The project was launched during a meeting held on the margins of the Commonwealth Heads of Government Meeting (CHOGM).
Attending the meeting, the Commonwealth Secretary-General, Patricia Scotland QC, the First Lady of Rwanda, H.E. Jeanette Kagame, the Rwandan Foreign Affairs Minister, Dr. Vincent Biruta, Director-General of the World Health Organization (WHO), Dr. Tedros Adhanom Ghebreyesus; and Advisor to the WHO Director-General on Mental Health and Autism, Saima Wazed Hossain, They were joined by Commonwealth ministers and dignitaries, civil society, and mental health experts from across the Commonwealth.
“This discussion could not be more timely or more important. I really do believe that there is more awareness of the huge significance of mental health in our world today than at any other point in living memory,” said Secretary-General Scotland.

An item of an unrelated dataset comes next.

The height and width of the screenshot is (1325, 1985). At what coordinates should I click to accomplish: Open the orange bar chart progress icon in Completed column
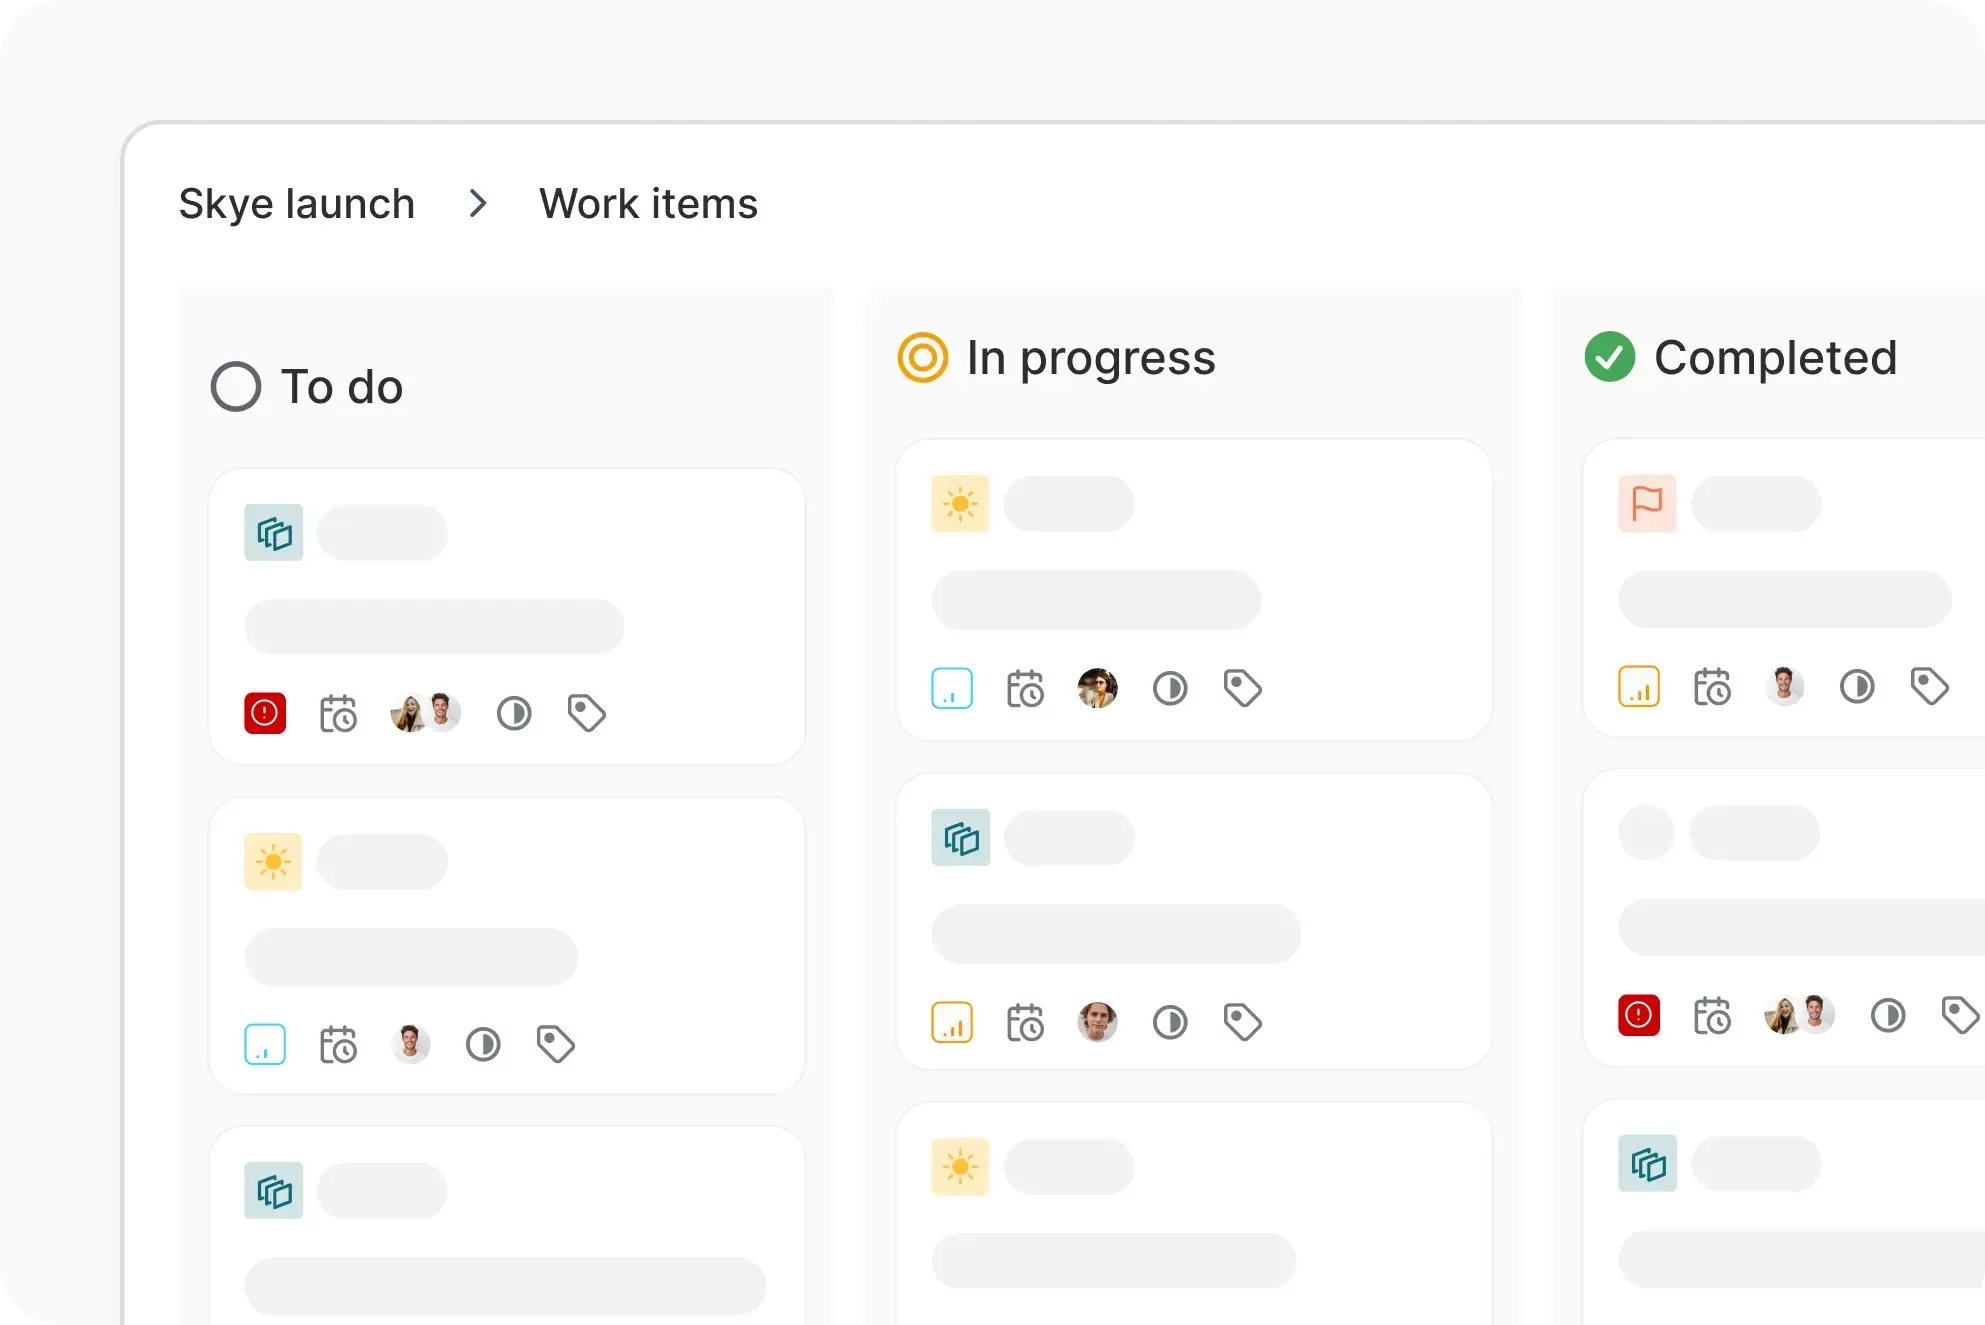pos(1639,686)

“This is especially important after two years of lockdown and disruption for all of us; isolation for many; loneliness for many more; and enormous change, challenge and disruption. There is no doubt that challenges associated with mental health have been amplified by the pandemic.”
In a special keynote address, the WHO Director-General, Dr. Tedros Adhanom Ghebreyesus, added: “COVID-19 has highlighted the gaps in the capacity of health systems around the world to address mental health conditions. Investment remains low, and the stigma surrounding it remains high.
“Now, as many countries work to resume services, there is an opportunity to build back better, by scaling up the provision of community-based mental health services and integrating them into primary health care, as part of every country’s journey towards universal health coverage.”
The event follows continuous calls to address the rising global burden of mental health that has been exacerbated during the COVID-19 pandemic, particularly among young people, women, children, and health workers.
Panellists shared recommendations on how to develop an integrated and cross-sectoral approach, leveraging digital innovations to provide diagnosis and care, and addressing human resource gaps to ensure sufficient resources for dedicated services.
These recommendations include:
- Strengthening national health policies to align with the international legislative standards of the United Nations Convention on the Rights of People with Disabilities.
- Ensuring health provisions account for more than 2 per cent of national health budgets.
- Challenging stigma and discrimination at community level.
- Integrating prevention, care, treatment and support into the mainstream school programmes.
- Addressing the social determinants of mental health in a cross-sectoral and holistic manner to reduce both disparities.
The CHOGM is bringing together leaders to discuss on the most pressing hurdles members from across the Commonwealth are facing.